Information supplied:
────────────────────

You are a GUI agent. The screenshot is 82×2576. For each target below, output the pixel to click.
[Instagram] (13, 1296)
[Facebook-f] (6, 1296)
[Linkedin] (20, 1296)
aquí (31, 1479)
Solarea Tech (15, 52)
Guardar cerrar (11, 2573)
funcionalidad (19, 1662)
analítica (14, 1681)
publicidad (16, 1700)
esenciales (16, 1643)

────────────────────

Goal of the exercise: Output the records above exactly as written.

Your response:
You are a GUI agent. The screenshot is 82×2576. For each target below, output the pixel to click.
[Instagram] (13, 1296)
[Facebook-f] (6, 1296)
[Linkedin] (20, 1296)
aquí (31, 1479)
Solarea Tech (15, 52)
Guardar cerrar (11, 2573)
funcionalidad (19, 1662)
analítica (14, 1681)
publicidad (16, 1700)
esenciales (16, 1643)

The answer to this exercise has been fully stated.